The available information even shows performance related to the rate of processed information which can be a convenient way to improve the performance of the code.
The last chart shows a simple experiment: deleting a folder that stores information of a loaded file makes to reload that file again. The plot shows the operation duration of processing one micro batch. As the code processes only one file per micro batch, this is a simple way to see how much time did the file needed to be ingested.
The Spark UI also shows us more detailed information about how the internal operations took place. That is to say what Spark transformations and actions took place, their order and their execution time. This can be a way to see that the Spark calls we made were effectively translated to the transformations and actions that we were expecting.

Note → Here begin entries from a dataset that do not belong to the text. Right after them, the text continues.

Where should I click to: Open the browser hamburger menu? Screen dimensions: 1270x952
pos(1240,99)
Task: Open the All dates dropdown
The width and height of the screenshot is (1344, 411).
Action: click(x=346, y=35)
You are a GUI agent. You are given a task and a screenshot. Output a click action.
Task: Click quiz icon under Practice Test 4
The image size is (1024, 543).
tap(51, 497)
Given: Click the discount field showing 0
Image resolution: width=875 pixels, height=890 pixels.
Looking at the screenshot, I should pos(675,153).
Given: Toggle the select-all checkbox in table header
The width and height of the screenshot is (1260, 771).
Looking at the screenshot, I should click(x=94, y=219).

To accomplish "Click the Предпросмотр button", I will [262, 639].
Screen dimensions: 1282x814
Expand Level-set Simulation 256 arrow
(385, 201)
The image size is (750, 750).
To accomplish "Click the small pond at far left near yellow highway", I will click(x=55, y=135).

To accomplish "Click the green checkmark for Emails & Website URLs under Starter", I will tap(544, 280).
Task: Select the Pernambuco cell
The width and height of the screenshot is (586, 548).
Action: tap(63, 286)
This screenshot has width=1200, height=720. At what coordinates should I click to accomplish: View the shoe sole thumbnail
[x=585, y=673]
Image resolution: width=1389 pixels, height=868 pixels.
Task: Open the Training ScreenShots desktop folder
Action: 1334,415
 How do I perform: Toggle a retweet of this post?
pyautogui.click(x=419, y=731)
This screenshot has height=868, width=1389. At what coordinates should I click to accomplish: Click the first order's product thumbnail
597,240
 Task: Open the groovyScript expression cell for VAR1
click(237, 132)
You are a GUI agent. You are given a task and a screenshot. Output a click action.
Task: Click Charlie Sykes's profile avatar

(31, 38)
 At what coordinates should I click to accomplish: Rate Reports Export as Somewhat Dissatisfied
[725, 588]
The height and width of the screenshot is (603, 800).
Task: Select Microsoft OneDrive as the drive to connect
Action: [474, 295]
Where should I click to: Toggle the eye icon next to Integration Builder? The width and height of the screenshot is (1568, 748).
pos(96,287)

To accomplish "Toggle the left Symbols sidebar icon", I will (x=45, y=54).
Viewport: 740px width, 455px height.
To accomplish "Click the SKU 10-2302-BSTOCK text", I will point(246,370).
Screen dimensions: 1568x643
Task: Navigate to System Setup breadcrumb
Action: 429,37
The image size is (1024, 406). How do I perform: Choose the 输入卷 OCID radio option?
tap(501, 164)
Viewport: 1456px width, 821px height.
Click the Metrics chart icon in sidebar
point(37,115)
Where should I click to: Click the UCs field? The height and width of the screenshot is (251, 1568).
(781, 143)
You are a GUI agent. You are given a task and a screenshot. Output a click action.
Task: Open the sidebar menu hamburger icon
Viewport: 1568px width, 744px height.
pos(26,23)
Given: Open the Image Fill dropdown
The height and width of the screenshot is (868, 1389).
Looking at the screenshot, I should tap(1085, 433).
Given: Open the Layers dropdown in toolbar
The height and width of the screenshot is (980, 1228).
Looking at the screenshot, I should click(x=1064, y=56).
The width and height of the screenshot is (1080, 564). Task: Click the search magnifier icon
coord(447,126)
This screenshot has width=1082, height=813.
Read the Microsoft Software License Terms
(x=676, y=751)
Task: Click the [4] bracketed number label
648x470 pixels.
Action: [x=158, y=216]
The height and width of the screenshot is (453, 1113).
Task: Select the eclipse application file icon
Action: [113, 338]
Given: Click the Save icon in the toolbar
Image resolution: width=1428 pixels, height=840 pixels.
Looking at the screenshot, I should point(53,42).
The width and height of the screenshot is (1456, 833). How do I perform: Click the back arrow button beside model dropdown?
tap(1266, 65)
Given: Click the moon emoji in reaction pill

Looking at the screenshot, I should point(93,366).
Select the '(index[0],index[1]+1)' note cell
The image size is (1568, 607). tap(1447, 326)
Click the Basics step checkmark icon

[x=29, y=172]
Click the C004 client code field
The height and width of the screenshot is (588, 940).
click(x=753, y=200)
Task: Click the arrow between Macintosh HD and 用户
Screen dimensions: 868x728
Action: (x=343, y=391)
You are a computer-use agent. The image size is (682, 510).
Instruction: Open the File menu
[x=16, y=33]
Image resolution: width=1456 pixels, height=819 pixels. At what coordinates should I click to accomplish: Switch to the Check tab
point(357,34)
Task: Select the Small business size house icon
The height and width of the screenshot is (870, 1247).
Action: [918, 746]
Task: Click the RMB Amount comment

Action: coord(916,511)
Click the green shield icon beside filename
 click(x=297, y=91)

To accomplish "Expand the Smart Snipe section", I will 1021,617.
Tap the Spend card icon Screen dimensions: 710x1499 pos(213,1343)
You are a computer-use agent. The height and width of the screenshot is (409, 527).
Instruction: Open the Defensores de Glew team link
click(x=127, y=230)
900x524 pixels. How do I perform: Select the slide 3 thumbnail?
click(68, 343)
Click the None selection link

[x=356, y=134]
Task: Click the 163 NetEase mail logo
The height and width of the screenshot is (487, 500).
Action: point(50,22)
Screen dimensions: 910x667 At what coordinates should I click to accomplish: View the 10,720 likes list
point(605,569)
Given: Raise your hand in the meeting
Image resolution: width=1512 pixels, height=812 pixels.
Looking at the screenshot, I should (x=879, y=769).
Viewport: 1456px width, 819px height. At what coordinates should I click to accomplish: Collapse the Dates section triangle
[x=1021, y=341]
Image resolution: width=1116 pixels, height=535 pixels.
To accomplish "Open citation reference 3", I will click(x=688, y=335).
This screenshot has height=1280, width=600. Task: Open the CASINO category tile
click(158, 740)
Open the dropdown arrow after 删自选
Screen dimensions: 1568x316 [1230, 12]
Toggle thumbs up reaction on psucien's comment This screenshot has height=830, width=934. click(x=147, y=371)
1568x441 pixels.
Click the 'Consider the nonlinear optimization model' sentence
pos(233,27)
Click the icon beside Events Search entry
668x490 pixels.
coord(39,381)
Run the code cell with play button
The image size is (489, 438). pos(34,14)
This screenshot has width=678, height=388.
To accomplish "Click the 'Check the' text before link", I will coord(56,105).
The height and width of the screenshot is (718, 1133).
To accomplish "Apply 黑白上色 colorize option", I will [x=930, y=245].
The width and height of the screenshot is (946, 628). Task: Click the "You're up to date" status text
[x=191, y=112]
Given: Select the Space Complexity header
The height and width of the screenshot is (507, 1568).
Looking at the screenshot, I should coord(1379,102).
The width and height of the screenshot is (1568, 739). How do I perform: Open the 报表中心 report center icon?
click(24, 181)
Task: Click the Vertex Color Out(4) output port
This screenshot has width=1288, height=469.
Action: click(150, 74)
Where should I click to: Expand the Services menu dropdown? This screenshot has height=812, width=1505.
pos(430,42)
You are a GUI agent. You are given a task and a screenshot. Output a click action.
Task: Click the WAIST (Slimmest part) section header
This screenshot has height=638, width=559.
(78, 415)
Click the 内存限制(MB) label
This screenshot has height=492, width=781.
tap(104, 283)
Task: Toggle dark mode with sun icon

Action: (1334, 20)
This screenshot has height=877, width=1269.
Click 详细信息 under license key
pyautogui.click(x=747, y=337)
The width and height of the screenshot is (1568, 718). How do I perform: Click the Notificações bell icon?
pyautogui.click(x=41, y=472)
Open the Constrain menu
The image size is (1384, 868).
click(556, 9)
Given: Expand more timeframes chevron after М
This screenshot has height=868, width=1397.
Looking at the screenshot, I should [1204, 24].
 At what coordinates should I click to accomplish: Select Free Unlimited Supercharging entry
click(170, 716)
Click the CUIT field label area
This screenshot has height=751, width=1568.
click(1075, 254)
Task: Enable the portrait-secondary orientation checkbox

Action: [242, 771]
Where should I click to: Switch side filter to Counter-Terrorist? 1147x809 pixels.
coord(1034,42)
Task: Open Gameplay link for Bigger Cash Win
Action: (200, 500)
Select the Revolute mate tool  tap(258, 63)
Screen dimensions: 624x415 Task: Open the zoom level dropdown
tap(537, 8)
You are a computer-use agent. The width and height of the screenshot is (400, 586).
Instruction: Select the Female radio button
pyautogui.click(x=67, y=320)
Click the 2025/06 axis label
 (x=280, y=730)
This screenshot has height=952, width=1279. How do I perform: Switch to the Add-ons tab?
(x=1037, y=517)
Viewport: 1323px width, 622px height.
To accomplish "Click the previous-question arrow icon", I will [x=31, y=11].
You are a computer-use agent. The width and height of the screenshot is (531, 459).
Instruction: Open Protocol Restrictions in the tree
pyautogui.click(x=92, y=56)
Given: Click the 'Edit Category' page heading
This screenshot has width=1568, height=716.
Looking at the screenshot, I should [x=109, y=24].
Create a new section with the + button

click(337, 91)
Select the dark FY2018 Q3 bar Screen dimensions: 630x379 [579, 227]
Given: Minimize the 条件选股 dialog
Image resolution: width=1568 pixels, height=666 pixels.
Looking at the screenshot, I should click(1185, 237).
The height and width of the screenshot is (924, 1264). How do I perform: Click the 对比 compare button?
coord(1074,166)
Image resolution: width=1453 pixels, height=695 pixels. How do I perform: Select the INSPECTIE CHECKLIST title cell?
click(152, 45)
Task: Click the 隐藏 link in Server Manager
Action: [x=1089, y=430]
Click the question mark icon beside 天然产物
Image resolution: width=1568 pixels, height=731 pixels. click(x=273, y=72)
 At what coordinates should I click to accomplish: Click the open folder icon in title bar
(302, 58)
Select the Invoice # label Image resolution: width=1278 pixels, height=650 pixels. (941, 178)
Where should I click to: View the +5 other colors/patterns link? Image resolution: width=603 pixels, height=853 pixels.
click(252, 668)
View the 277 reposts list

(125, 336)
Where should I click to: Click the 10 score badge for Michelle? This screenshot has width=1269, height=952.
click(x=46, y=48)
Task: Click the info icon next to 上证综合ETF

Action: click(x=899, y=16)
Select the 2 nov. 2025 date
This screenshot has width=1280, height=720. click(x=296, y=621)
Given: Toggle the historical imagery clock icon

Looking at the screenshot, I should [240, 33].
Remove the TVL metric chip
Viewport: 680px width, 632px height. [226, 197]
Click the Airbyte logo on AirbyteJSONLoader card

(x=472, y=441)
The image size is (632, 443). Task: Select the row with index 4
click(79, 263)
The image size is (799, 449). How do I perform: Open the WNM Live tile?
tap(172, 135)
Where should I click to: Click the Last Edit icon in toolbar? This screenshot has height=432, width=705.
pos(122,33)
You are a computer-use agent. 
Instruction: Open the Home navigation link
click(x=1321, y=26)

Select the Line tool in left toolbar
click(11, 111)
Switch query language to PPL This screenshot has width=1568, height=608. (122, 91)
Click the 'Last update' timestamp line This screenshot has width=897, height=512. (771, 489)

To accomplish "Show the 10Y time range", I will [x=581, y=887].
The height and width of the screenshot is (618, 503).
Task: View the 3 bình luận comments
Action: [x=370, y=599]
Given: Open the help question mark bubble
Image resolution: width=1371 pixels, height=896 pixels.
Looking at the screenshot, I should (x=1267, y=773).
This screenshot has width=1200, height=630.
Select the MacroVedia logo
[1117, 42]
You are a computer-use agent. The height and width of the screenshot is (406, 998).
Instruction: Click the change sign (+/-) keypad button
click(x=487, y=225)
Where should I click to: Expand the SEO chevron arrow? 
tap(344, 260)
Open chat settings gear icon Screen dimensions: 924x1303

And this is it for this time!. Shutdown the Cassandra database by stoping the Datastax Desktop stack. Data will remain persistent in the container assigned storage for next time. This will save your computer from remaining with busy resources associated to the Kubernetes cluster that needed to be created. If you are running on top of a laptop watch out the temperatures when running Docker Desktop.
Conclusions
Introducing to Spark Structured Streaming has been relatively easy with the existing possibilities to work on local. I recommend to have a local installation for testing small sets of data. Remember that a speed up in a small dataset translates to big improvement when running in a cluster as data volumes increase so much. I leave open to the reader to try to insert data by using Spark sinks or just employ the same batching technique for other databases that lack a Spark sink. One arguable aspect of spark structured steaming is the way to keep track of the already ingested files. Even if writing data into a disk is a safe way to keep the log of actions it could have been more useful to provide something more practical such as the option to store the ingested files into a fast and lightweight database like RocksDB and exposing that database to the programmer.